Recorded information:

--

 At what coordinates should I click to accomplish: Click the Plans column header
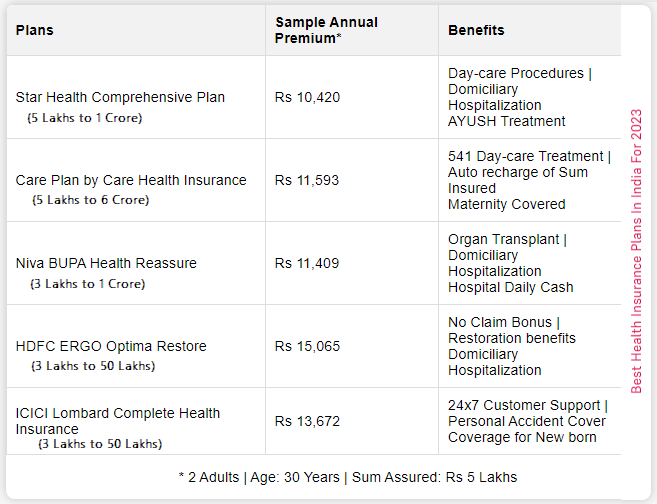point(34,30)
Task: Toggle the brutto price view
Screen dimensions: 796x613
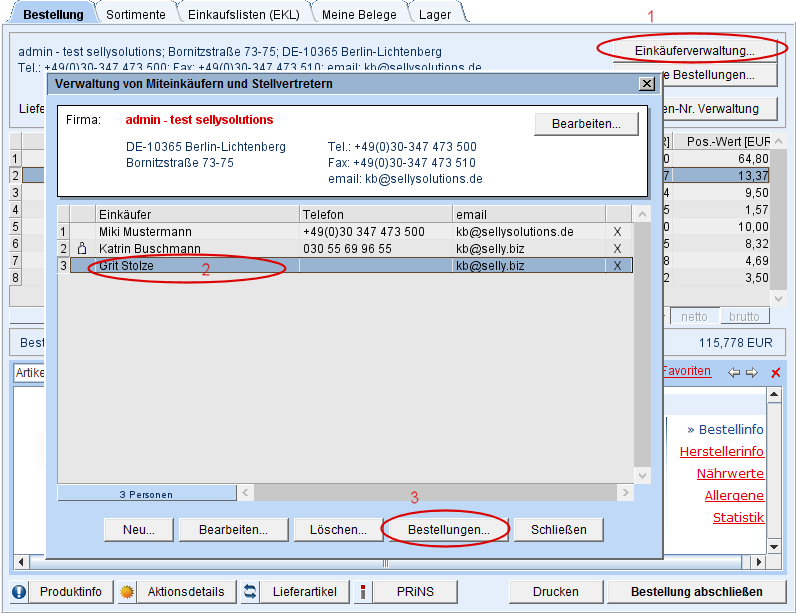Action: [x=742, y=317]
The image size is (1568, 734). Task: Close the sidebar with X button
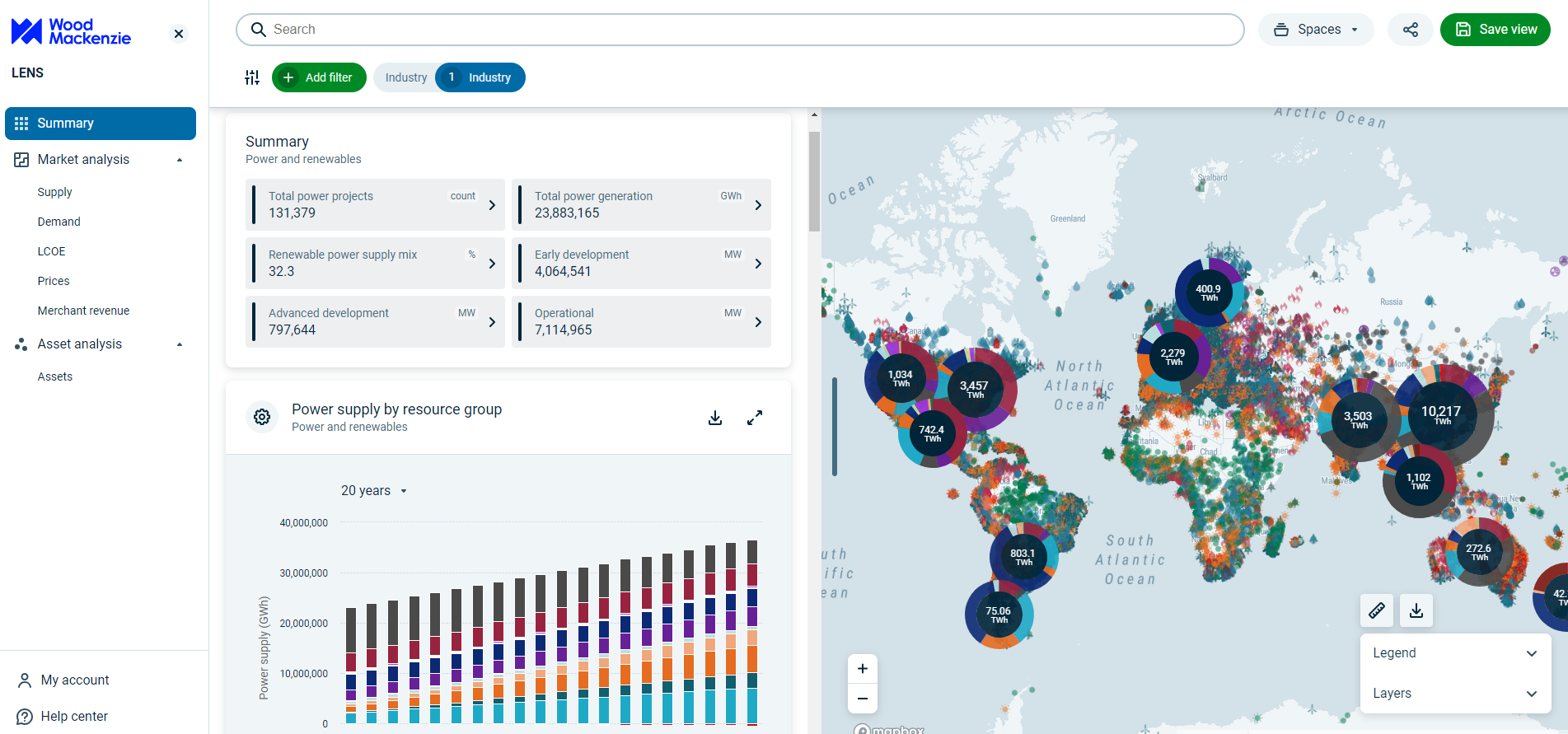[x=179, y=34]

--

The answer should be the complete listing, set down exactly, without pictures.

 At what coordinates should I click to accomplish: Click the Plans column header
point(34,30)
Task: Toggle the brutto price view
Screen dimensions: 796x613
Action: [x=742, y=317]
The image size is (1568, 734). Task: Close the sidebar with X button
[x=179, y=34]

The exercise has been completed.